### PROVIDED TEXT
** BEGIN **
Support would probably be better if I laid them down, just took the easy way out for now.


----------



## richg99 (Jun 5, 2012)

For those reading this thread who have similar problems, sometimes an additional solution to "too high" is to move the axle ABOVE the springs. I had a local auto shop do it for me many years ago. Gained a couple of inches that way. Rich


----------



## Gramps50 (Jun 7, 2012)

Finally got a chance to take a few shots of the new bunks


----------



## richg99 (Jun 7, 2012)

"Purty"...Nice work rich


----------



## S&amp;MFISH (Jun 9, 2012)

Looking at those pics, I noticed the suspension. Unique I must say. That's the first time I've seen a coil-spring steup on a trailer. How does it ride and track behind your tow-vehicle.


----------



## Gramps50 (Jun 9, 2012)
** END **
### REQUIRED WORK
1. In the trailer forum thread, how much height did richg99 say he gained by having the axle moved above the springs?
2. Carry on the trailer forum thread from its last line.
The data has no connection to the trailer forum thread.

### DATA
** BEGIN **
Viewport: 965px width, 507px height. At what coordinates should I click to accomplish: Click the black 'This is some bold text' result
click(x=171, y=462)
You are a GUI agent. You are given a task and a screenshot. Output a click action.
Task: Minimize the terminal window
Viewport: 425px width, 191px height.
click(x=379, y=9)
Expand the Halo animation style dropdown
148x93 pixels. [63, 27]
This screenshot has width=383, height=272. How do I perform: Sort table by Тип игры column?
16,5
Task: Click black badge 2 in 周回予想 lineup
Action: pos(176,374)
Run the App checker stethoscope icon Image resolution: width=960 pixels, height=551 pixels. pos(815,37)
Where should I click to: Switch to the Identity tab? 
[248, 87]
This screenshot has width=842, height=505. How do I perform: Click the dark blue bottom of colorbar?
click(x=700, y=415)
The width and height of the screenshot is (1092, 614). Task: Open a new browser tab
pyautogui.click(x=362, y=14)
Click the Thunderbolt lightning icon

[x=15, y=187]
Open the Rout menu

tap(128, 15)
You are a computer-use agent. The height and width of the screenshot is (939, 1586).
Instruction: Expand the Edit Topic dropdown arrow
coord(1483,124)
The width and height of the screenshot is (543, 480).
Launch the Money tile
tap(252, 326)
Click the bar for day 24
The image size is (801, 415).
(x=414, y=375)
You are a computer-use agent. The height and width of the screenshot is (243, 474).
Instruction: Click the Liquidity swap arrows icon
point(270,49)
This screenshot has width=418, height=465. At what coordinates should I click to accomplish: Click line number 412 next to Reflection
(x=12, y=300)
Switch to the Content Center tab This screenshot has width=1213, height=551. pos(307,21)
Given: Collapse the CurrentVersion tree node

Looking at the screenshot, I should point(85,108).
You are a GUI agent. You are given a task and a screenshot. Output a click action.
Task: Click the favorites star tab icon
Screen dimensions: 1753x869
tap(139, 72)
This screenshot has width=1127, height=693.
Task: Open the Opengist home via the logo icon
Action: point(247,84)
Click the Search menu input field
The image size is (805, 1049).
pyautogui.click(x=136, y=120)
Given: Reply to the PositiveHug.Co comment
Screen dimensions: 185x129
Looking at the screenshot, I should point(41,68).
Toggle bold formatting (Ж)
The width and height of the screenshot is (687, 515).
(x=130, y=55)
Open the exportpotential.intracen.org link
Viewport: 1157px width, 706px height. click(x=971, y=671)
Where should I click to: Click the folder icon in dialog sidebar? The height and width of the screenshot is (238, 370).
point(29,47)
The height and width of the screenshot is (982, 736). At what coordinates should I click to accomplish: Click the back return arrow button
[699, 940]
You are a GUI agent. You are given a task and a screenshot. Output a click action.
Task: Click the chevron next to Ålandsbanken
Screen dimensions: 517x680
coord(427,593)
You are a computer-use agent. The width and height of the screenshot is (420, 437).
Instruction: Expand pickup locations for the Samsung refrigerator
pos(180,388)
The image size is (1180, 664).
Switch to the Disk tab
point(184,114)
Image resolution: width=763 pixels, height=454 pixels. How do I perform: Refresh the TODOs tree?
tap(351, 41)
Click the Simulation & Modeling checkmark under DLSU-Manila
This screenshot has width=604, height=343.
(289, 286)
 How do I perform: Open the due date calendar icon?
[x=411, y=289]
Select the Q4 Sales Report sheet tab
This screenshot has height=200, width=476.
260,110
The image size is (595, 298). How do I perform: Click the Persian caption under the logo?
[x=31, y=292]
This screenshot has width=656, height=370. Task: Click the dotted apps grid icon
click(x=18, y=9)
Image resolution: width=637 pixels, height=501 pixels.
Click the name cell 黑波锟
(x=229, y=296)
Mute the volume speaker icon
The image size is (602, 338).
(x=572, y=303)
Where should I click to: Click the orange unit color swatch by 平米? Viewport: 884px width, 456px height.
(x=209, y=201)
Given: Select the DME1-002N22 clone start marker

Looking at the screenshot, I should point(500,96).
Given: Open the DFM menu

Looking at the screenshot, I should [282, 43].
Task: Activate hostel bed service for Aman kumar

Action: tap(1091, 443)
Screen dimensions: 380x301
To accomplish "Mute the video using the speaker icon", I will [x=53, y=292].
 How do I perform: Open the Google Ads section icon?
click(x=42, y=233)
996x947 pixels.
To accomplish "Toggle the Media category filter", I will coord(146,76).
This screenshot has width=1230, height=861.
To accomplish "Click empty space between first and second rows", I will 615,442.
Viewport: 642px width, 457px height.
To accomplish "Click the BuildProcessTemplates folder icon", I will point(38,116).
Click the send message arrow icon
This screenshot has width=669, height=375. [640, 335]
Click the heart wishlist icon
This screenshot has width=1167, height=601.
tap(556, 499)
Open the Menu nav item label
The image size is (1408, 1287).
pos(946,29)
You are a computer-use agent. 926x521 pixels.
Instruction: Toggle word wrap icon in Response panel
** END **
### RESULTS OF THE EXERCISE
1. A couple of inches.

2.
Yes it is quite different, never seen it before either. It seems a little mushy but then again I have nothing to compare it to, the 1st boat trailer I have owned. As far a tracking it does just fine, follows the truck pretty straight. It back like any other trailer I have ever backed so all is well.

The only issue that I can see with it is there are 2 arms that extend forward to the frame that hold the axle in place. They are some kind of tubing with a hole drilled through them. I thought I have a wheel loose but it turned out to be the track arms. Thought about hiem joints but that might be over kill, but something a little harder than the pipe is in order.

I don't think it was originally a boat trailer, much of it looks homemade.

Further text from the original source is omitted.